J’ai passé un paquet de temps à démêler les fils de ses contradictions, des doutes et angoisses jamais apaisés d’enfant caché à sa fierté de chacune des moindres de nos réussites. Depuis longtemps déjà je n’ai su garder de nos relations que son dévouement infini de père, de grand-père et d’époux. Toujours présent et soutenant, à chaque méandre de nos vies.
Alors qu’il menait un combat si courageux contre le covid qui ravageait ses poumons fatigués de vieux monsieur, une image tout de même s’est imposée à moi.
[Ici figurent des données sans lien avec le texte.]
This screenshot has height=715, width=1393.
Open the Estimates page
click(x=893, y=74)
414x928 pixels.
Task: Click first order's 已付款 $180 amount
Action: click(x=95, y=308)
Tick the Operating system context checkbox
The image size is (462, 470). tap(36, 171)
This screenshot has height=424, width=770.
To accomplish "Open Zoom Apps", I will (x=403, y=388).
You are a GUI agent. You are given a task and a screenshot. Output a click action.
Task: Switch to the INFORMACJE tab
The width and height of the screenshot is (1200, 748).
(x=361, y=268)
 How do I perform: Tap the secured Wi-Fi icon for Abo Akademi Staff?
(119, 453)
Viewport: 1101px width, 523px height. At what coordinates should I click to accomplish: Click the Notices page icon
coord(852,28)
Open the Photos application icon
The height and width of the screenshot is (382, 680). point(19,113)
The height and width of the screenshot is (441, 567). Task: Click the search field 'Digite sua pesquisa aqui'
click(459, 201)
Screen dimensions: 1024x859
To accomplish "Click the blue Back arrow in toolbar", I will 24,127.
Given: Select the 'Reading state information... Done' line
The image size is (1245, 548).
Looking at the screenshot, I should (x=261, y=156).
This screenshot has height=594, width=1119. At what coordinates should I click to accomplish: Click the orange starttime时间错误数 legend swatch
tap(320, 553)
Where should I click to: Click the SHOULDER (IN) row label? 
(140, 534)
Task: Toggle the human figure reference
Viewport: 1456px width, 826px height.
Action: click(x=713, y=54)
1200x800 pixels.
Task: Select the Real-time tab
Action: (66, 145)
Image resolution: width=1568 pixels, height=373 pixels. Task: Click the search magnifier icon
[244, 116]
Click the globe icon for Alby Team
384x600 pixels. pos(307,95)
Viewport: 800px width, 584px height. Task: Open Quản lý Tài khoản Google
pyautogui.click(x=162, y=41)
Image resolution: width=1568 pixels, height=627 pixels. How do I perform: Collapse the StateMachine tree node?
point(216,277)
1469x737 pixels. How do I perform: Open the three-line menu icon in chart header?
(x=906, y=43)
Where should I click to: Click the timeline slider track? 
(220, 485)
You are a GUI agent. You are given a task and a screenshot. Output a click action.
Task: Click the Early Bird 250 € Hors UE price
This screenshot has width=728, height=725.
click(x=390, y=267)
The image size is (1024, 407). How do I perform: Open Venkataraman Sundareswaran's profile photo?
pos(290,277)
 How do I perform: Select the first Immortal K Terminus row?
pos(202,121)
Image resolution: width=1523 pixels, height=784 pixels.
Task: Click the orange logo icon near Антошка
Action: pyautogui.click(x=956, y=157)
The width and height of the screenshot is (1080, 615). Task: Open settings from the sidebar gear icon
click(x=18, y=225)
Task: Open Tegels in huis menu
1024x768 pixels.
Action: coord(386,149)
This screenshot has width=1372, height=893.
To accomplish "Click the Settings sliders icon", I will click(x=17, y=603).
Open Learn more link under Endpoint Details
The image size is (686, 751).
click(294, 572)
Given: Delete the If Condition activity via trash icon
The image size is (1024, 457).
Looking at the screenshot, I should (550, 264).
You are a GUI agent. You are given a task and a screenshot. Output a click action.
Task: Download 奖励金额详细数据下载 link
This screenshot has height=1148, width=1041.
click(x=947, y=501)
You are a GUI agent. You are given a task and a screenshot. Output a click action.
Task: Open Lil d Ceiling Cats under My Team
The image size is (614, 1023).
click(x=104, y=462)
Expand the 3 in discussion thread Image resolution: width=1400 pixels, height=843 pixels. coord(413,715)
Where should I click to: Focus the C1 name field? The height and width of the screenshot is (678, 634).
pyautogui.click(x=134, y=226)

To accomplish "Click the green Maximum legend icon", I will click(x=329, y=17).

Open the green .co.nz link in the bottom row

Il y a quelques années, mon fils et un groupe de copains de sa classe de 3e ont interviewé mes parents dans le cadre d’un travail sur la Shoah. A la fin du long entretien filmé, mon père a conclu ainsi : « On était voués à mourir aussi, tout enfants que nous étions, nous ne devions pas vivre, et grâce à ces gens-là (qui les avaient accueillis et cachés pendant la guerre), on est vivants, et on arrive à 80 ans grâce à eux. Et notre victoire à nous, c’est qu’on fait un grand pied-de-nez à Hitler, s’il nous voit on lui dit « beh tu vois mon pote t’as pas réussi, t’as voulu nous exterminer mais tu n’y es pas arrivé » parce qu’on est là et bien là, il y a des juifs en France et on est bien, on est français d’abord, moi je me sens d’abord français, mais juif aussi, et à Hitler on lui fait un grand pied-de-nez et on lui dit « tu vois tu n’as pas réussi à nous exterminer, on est toujours là. »
Tant d’images de mon père, et c’est son défi à Hitler qui s’impose à moi.
Au personnel soignant du service diabeto de l’hôpital d’Argenteuil, je voudrais dire mon immense gratitude d’avoir pris soin de lui pendant sa dernière semaine de vie, de nous avoir toujours répondu et informé sur son état, d’avoir tout fait pour organiser les derniers contacts.
A toutes les personnes âgées, en ephad ou isolées, et à leurs familles, j’adresse un message de solidarité.
A ma mère, à ma grande sœur et mon grand frère, avec lesquels nous avons accompagné mon père jusqu’au dernier moment dans des circonstances bien difficiles, à mon fils, mes nièces et neveux dont la peine est immense d’avoir perdu leur si formidable Papi Maurice, à Guillaume, mon mari, pour sa tendresse et sa chaleur, et à tous ceux qui m’ont soutenue pendant ces 9 jours très éprouvants, je voudrais dire tout mon amour.
Et à mon père, en guise d’au-revoir, je voudrais dire merci.